> _Document extract_:
Development of High-order CENO Finite-volume Schemes with Block-based Adaptive Mesh Refinement (AMR)

• Main Author: Ivan, Lucian
• Other Authors: Groth, Clinton P. T.
• Language: en_ca
• Published: 2011
• Subjects: computational fluid dynamics; finite-volume method; high-order scheme; adaptive mesh refinement (AMR); ENO scheme; essentially non-oscillatory; CENO; body-fitted multi-block mesh; high-order spatial discretization; numerical method; hyperbolic and elliptic PDE; fixed stencil reconstruction; piecewise linear reconstruction; smoothness indicator; Euler and Navier-Stokes equations; advection-diffusion equation; smooth and non-smooth solution content; k-exact least-squares reconstruction; hybrid numerical scheme; compressible gaseous flows; refinement criteria; high-performance parallel computing; solution monotonicity enforcement; large-eddy simulation (LES); interpolation technique; structured grid; inviscid and viscous flow; TVD scheme; h-p-adaptation; high-order boundary conditions; complex curved geometries; 0538
• Online Access: http://hdl.handle.net/1807/29759

A high-order central essentially non-oscillatory (CENO) finite-volume scheme in combination with a block-based adaptive mesh refinement (AMR) algorithm is proposed for solution of hyperbolic and elliptic systems of conservation laws on body- fitted multi-block mesh. The spatial discretization of the hyperbolic (inviscid) terms is based on a hybrid solution reconstruction procedure that combines an unlimited high-order k-exact least-squares reconstruction technique following from a fixed central stencil with a monotonicity preserving limited piecewise linear reconstruction algorithm. The limited reconstruction is applied to computational cells with under-resolved solution content and the unlimited k-exact reconstruction procedure is used for cells in which the solution is fully resolved. Switching in the hybrid procedure is determined by a solution smoothness indicator. The hybrid approach avoids the complexity associated with other ENO schemes that require reconstruction on multiple stencils and therefore, would seem very well suited for extension to unstructured meshes. The high-order elliptic (viscous) fluxes are computed based on a k-order accurate average gradient derived from a (k+1)-order accurate reconstruction. A novel h-refinement criterion based on the solution smoothness indicator is used to direct the steady and unsteady refinement of the AMR mesh. The predictive capabilities of the proposed high-order AMR scheme are demonstrated for the Euler and Navier-Stokes equations governing two-dimensional compressible gaseous flows as well as for advection-diffusion problems characterized by the full range of Peclet numbers, Pe. The ability of the scheme to accurately represent solutions with smooth extrema and yet robustly handle under-resolved and/or non-smooth solution content (i.e., shocks and other discontinuities) is shown for a range of problems. Moreover, the ability to perform mesh refinement in regions of smooth but under-resolved and/or non-smooth solution content to achieve the desired resolution is also demonstrated.

> _Dataset_:
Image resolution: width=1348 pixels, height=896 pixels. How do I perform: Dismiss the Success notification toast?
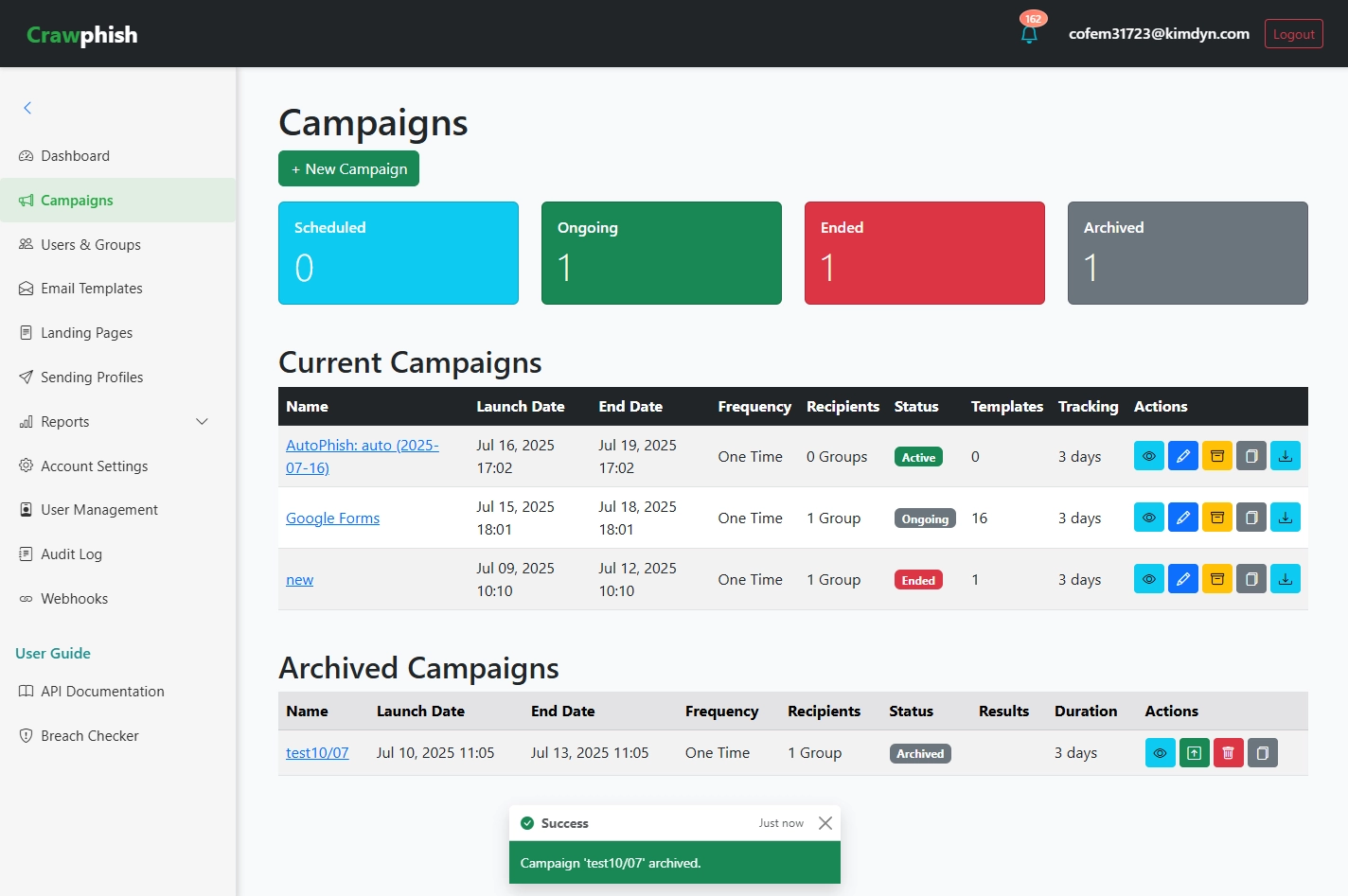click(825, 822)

* * *

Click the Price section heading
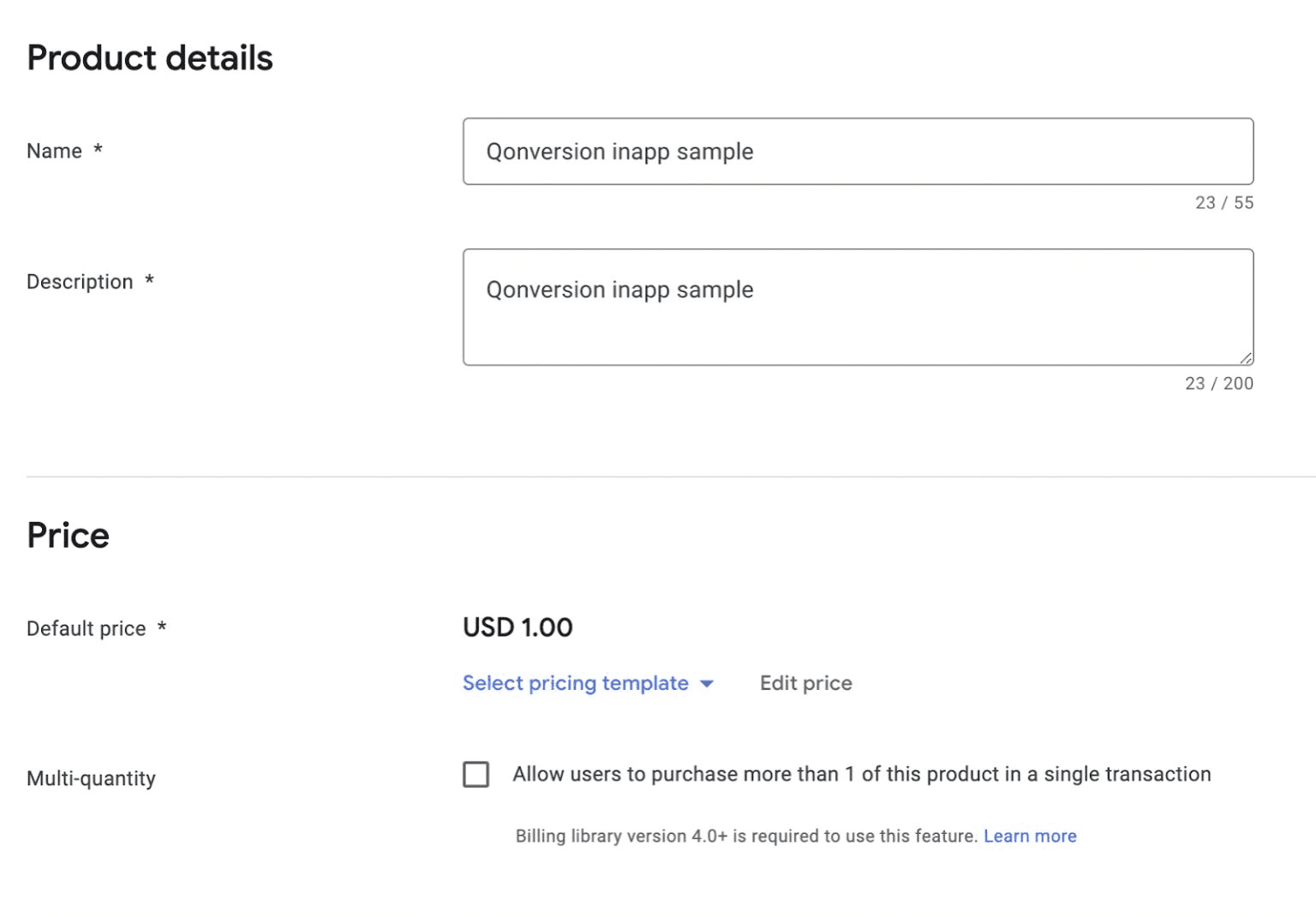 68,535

> _Activity list_:
A) In the entry on high-order CENO finite-volume schemes, repeat the part from "Development of High-order" to "Clinton P. T.", swapping "Development" for "Design".
B) Answer these questions from the entry on high-order CENO finite-volume schemes:
(i) In what year was it published?
(ii) Which reconstruction is applied to computational cells with under-resolved solution content?
(iii) What determines switching in the hybrid procedure?

> _Per-task outputs_:
A)
Design of High-order CENO Finite-volume Schemes with Block-based Adaptive Mesh Refinement (AMR)

• Main Author: Ivan, Lucian
• Other Authors: Groth, Clinton P. T.

B)
(i) 2011
(ii) The monotonicity preserving limited piecewise linear reconstruction
(iii) A solution smoothness indicator